In terms of administrative tasks, the consistory fell, among other things: the supervision of the public worship, the supervision of the administration of church property, hospitals and poor houses, the supervision of the clergy including their way of life and moral behavior, the examination and appointment of church and School servants as well as the exercise of censorship in religious matters. The jurisdiction of the consistory extended to all clergymen, their relatives and servants, churches, cemeteries and other ecclesiastical institutions. After all, he was also responsible for litigation (marriage promises, divorces).

The Leipzig consistory consisted of four assessors, the oldest of whom assumed the chairmanship. Two of them were lawyers and two theologians. Due to the university , the court of higher courts and the Schöppenstuhl in the city, there was always enough choice for replacements. A few technical workers were added later.

The seat of the consistory was in the west wing of the office building on the north side of the Thomaskirchhof .

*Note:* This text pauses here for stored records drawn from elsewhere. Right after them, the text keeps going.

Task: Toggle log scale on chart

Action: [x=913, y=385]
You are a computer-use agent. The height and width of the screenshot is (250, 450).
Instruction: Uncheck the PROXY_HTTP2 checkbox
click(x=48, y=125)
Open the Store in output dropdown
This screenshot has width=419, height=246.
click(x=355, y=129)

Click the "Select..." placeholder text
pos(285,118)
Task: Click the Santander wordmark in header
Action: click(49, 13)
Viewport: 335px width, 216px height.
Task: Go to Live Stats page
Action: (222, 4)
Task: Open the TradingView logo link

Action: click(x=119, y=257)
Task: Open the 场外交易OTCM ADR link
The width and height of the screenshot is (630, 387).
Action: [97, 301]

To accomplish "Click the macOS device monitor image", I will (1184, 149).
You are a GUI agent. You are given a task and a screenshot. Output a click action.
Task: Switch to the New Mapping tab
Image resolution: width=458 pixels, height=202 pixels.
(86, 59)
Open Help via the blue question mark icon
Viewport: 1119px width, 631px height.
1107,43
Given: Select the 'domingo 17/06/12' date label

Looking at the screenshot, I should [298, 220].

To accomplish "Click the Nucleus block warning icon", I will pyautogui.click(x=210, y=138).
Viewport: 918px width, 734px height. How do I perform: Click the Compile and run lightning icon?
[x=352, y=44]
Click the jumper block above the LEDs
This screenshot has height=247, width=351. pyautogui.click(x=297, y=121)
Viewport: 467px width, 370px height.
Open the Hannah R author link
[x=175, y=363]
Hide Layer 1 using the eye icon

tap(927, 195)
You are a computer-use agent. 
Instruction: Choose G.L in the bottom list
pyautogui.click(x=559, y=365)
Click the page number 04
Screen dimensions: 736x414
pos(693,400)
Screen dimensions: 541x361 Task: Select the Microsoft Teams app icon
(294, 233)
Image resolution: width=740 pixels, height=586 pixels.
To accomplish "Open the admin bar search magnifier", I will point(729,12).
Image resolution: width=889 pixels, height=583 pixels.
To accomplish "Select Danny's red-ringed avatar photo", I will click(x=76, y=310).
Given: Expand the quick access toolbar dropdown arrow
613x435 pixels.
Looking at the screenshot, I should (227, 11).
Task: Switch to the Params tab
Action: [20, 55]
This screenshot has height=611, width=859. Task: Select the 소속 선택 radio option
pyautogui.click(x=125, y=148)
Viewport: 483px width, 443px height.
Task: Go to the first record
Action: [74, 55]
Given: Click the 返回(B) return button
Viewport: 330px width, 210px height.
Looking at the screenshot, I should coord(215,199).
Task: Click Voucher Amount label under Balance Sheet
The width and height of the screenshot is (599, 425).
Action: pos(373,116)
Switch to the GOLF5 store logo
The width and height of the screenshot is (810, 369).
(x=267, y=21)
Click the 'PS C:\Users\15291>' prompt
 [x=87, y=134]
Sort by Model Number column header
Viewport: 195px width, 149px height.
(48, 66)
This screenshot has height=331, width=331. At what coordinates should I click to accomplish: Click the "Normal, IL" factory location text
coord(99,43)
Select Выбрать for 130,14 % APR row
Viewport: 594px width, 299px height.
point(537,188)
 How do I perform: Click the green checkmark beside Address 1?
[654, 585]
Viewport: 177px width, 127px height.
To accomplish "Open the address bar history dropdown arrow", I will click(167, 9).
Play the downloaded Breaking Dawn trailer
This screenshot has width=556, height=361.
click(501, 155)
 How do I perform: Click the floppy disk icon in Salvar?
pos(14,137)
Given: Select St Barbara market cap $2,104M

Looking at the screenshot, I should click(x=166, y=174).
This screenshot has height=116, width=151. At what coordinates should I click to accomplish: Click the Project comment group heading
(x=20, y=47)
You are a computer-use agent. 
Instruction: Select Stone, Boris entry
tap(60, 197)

By decree of April 10, 1835, the Leipzig consistory was dissolved like all the others. Its duties were taken over by the Leipzig District Directorate and the Leipzig Court of Appeal .

literature

  • Jens Kunze : The newly opened consistory Leipzig in the Saxon State Archives Leipzig . In: Stadtgeschichte, Mitteilungen des Leipziger Geschichtsverein eV 2009, Sax-Verlag, ISBN 978-3-86729-066-1 , pp. 43–66
  • Jens Kunze: The assessors of the Leipzig Consistory from its creation to the middle of the 18th century . In: Leipziger Stadtgeschichte, Yearbook 2012, Sax-Verlag, ISBN 978-3-86729-102-6 , pp. 33–54

Remarks

  1. Jörg Brückner : Between imperial estate and state rule. The Counts of Stolberg and their relationship to the Landgraves of Thuringia and later dukes, electors and kings of Saxony (1210 to 1815) , Chemnitz: Technische Univ. Diss., 2003, p. 206.
  2. Jörg Brückner: Between imperial estate and state rule. The Counts of Stolberg and their relationship to the Landgraves of Thuringia and later dukes, electors and kings of Saxony (1210 to 1815) , Chemnitz: Technische Univ. Diss., 2003, p. 208.